Prompt:
Set down the lines of the data exactly, starting at the first and stopping after the line containing "Given: Click the".

Data extracts:
____________________

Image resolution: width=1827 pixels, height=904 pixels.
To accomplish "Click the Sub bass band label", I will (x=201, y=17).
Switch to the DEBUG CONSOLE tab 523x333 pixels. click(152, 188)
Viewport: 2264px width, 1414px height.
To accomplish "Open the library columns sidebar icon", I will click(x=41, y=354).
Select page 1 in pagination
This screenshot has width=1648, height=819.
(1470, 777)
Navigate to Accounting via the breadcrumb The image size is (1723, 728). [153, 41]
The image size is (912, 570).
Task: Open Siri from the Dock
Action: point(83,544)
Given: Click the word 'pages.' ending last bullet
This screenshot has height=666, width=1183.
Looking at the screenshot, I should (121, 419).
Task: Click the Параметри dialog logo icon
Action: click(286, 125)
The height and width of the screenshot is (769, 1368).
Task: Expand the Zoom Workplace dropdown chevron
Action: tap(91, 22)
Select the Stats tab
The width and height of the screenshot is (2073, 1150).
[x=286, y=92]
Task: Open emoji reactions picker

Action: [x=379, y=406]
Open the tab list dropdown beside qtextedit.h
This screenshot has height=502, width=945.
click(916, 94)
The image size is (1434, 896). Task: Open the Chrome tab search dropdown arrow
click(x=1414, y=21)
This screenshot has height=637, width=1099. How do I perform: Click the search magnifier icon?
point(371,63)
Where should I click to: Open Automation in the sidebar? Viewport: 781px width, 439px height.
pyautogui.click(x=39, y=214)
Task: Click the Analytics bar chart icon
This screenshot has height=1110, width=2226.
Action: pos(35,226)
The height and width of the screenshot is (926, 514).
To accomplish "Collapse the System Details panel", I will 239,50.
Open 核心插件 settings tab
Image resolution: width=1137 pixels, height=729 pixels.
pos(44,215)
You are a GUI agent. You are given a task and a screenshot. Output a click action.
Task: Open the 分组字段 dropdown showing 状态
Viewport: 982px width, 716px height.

____________________

Problem solution:
Image resolution: width=1827 pixels, height=904 pixels.
To accomplish "Click the Sub bass band label", I will (x=201, y=17).
Switch to the DEBUG CONSOLE tab 523x333 pixels. click(152, 188)
Viewport: 2264px width, 1414px height.
To accomplish "Open the library columns sidebar icon", I will click(x=41, y=354).
Select page 1 in pagination
This screenshot has width=1648, height=819.
(1470, 777)
Navigate to Accounting via the breadcrumb The image size is (1723, 728). [153, 41]
The image size is (912, 570).
Task: Open Siri from the Dock
Action: point(83,544)
Given: Click the word 'pages.' ending last bullet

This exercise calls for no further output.